Targeting $1 billion in annualised sales
Palicha said the startup aims to hit $1 billion in annualised sales over the next 4-6 quarters. Even as Zepto has lowered discounts, he said that the transaction numbers haven’t been affected.
“Maybe we might have to ride out a storm in the next year or so, use a lot of capital to go through it just like the TinyOwl, Foodpanda phase for the food-delivery industry…We are cognizant of that (potential discounting) and are engaging with investors and raising back-to-back rounds because of that,” he said.
TinyOwl and Foodpanda were online food-delivery apps which shut down, got acquired, as the industry went through consolidation after having attracted a bunch of funds in the funding boom of 2014-15.
Zepto operates out of a network of ‘cloud stores’ or micro-warehouses to fulfil orders within the time frame.
The company was set up in September last year but launched its ultra-fast commerce service in April this year. It runs over 100 dark stores in major metros including Bengaluru, Delhi, Gurugram, Chennai, Hyderabad and Pune, with Kolkata soon to follow.
Dark stores are small warehouses located in the heart of a city through which orders can be delivered faster.
The ultra-fast commerce space is attracting a deluge of investor capital globally, even as questions remain around the profitability and necessity of such a model.

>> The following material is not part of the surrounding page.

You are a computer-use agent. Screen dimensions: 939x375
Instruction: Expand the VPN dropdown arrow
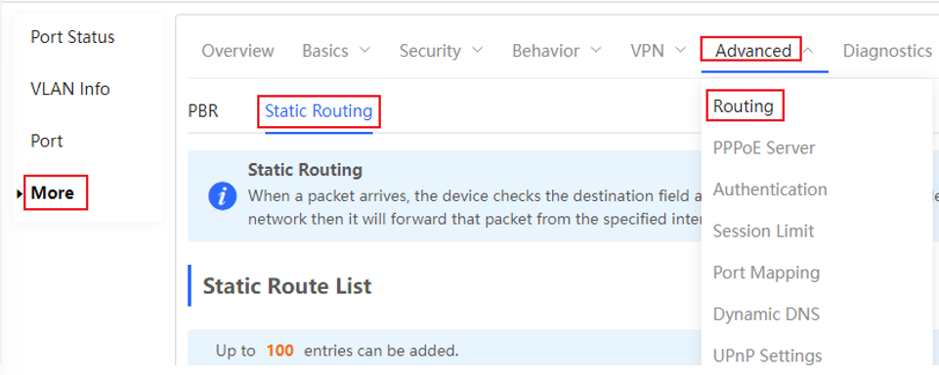[680, 50]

“I think we have a strong proof of concept at a decent scale. The way we are going about this we are confident this is viable and sustainable (business idea). It has a path to profitability, and we are able to demonstrate,” Albinder Dhindsa, cofounder of BlinkIt told ET in an interview earlier this month. “How this evolves depends on a lot of things we don’t control. (For example) How competitive the market gets, there is easy money in the market at this point, our execution capabilities…all these are extremely volatile and interrelated.”